Execution is about actually deploying AI and getting people to use it. It covers the journey from individual experiments to organization-wide adoption to autonomous systems.
This dimension covers:
- • How AI is being used day-to-day
- • Level of automation and integration
- • Coordination and shared practices
- • Progression from Help → Automate → Rethink
Cost of getting it wrong:
- • Expensive shelfware (tools deployed but unused)
- • Adoption stalls after initial enthusiasm
- • No scaling from pilots to production
- • Value captured by individuals, invisible to org
Maturity Levels
Find your current level, then see what it takes to progress.

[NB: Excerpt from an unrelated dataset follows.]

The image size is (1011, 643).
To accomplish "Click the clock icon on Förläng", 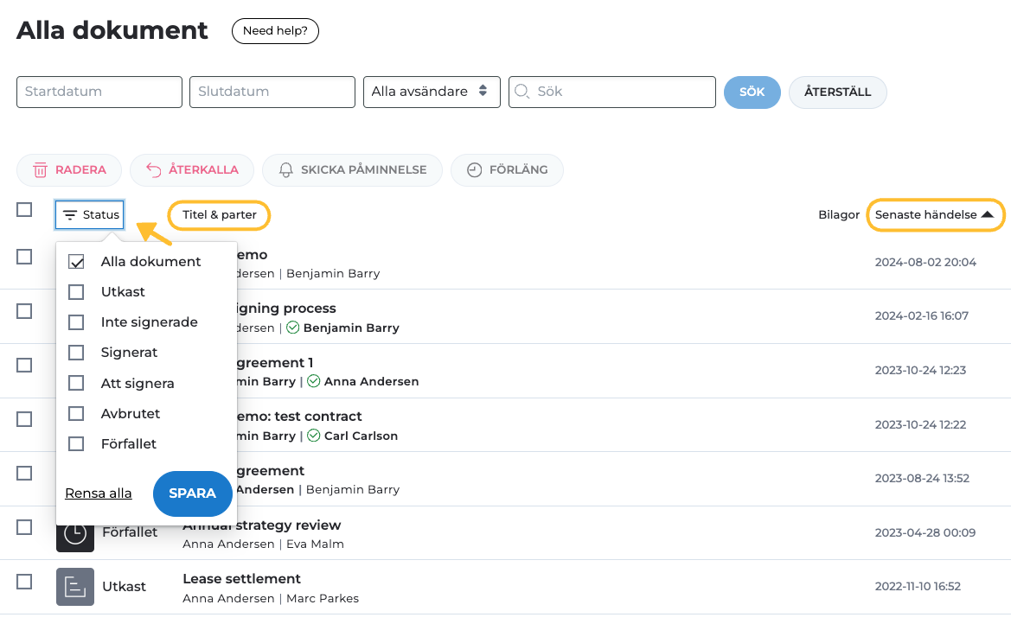I will click(x=474, y=170).
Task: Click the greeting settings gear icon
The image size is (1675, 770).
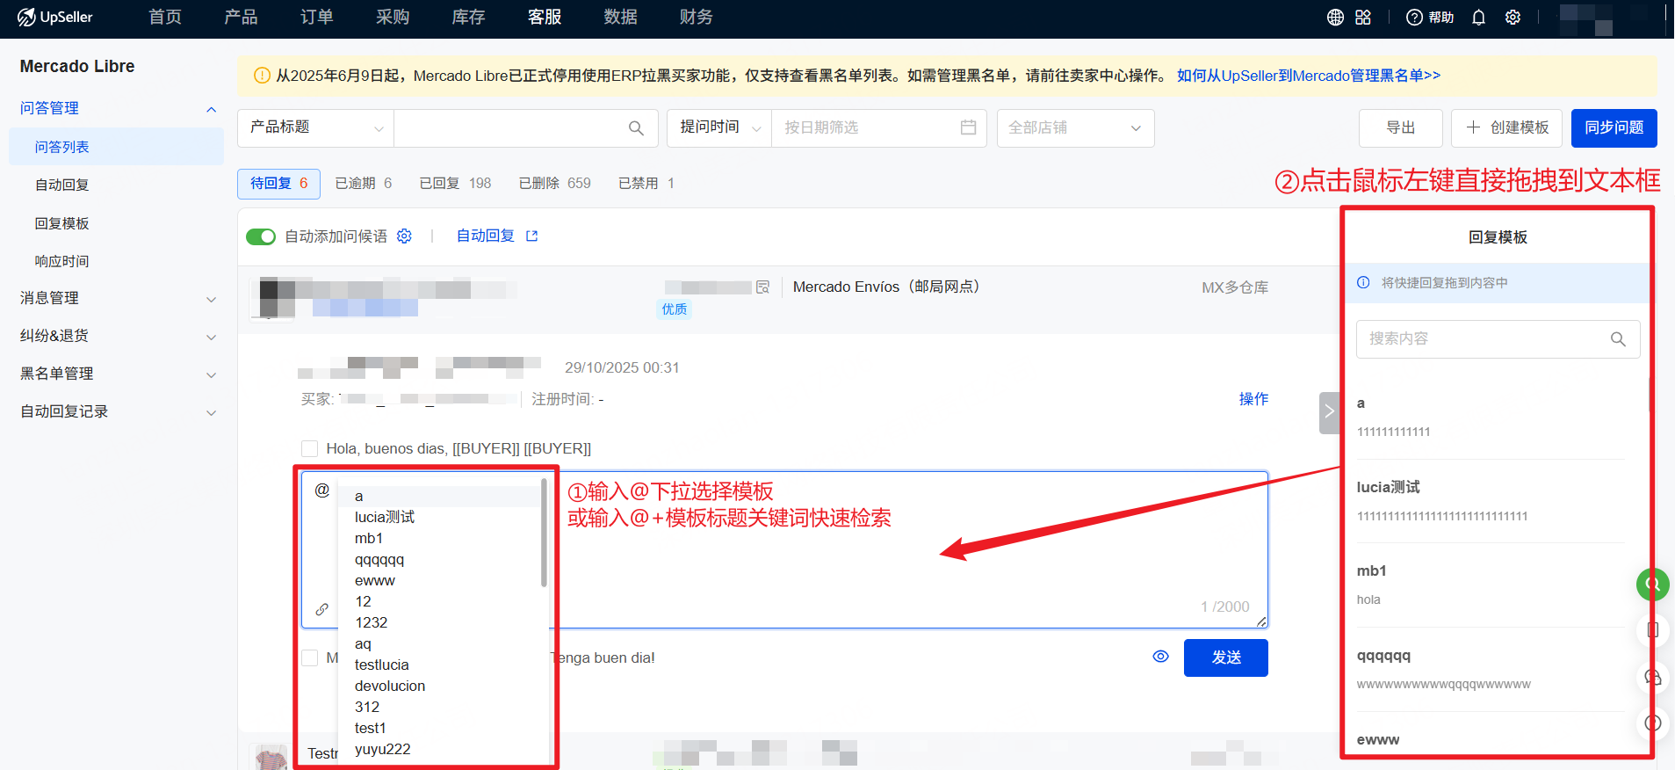Action: point(404,236)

1 Individual Personal use, no coordination
"People use AI individually for basic tasks with no coordination. There are no shared practices or standards."
You recognize this when:
- Scattered adoption: People trying AI on their own with no organizational support
- No coordination: Nobody knows what others are doing or what's working
- Inconsistent results: Quality varies wildly depending on individual skill
- No knowledge sharing: Practices leave when enthusiasts leave the team
- Manual only: Copy-paste workflows with no automation
To reach Level 2
- Surface and share what's working across teams
- Create basic training programs
- Build prompt libraries and templates
2 Guided Training and coordination, still manual
"We have structured training and shared prompts. Teams coordinate on how to use AI, but it's still mostly manual."
You recognize this when:
- Training exists: Structured programs teach people how to use AI effectively
- Shared resources: Prompt libraries and templates circulate across teams
- Team coordination: Groups coordinate on practices and share what works
- Power users: Champions emerge who help and coach others
- Still manual: Work still requires copy-paste between AI and other systems
Common trap: Manual handoff bottleneck — Stuck at Level 2 because outputs require manual copy-paste into other systems. Need to invest in integration.
To reach Level 3
- Identify manual handoff bottlenecks
- Build basic integrations with business systems
- Define quality checkpoints for AI outputs
3 Connected Basic automation and integrations
"AI outputs flow into other systems. We have basic automations and integrations with business processes."
You recognize this when:
- System integration: AI outputs flow into CRM, ERP, or other tools without copy-paste
- Basic automation: Automations reduce manual steps in repetitive workflows
- Clear handoffs: Defined points where work passes between AI and humans
- Quality gates: Checkpoints catch errors before they reach customers
- Process redesign: Some workflows redesigned around AI capabilities
To reach Level 4
- Embed AI in core applications via APIs
- Build dedicated agents for specific tasks
- Implement automated quality validation
4 Integrated Embedded AI, orchestrated workflows
"AI is embedded in our core applications via APIs. We have orchestrated workflows and dedicated agents for specific tasks."
You recognize this when:
- Native integration: AI embedded in core applications—users access AI inside existing tools
- Automated QA: Quality checks run automatically on AI outputs
- Orchestration: Organization-level coordination across multiple AI components
- Dedicated agents: Specific agents handle specific tasks end-to-end
- Strategic oversight: Humans oversee at key decision points, not every step
Watch out: Automation without trust — Built integrations but humans still double-check everything manually. Need to build confidence through quality validation.
To reach Level 5
- Develop multi-agent coordination
- Enable dynamic task delegation
- Build continuous learning loops
5 Autonomous Multi-agent systems, minimal oversight
"We have multi-agent systems with dynamic delegation. AI handles complex tasks with minimal human oversight."
You recognize this when:
- Multi-agent systems: AI agents work together, delegating tasks dynamically
- Proactive AI: Systems identify problems and opportunities before humans notice
- Minimal oversight: Complex processes run with minimal human involvement
- Self-improving: Systems adapt and improve based on outcomes
- Organizational transformation: The organization has fundamentally changed how it operates
Maintaining excellence: Monitor for edge cases requiring human judgment. Maintain human expertise for oversight. Balance autonomy with accountability as AI capabilities evolve.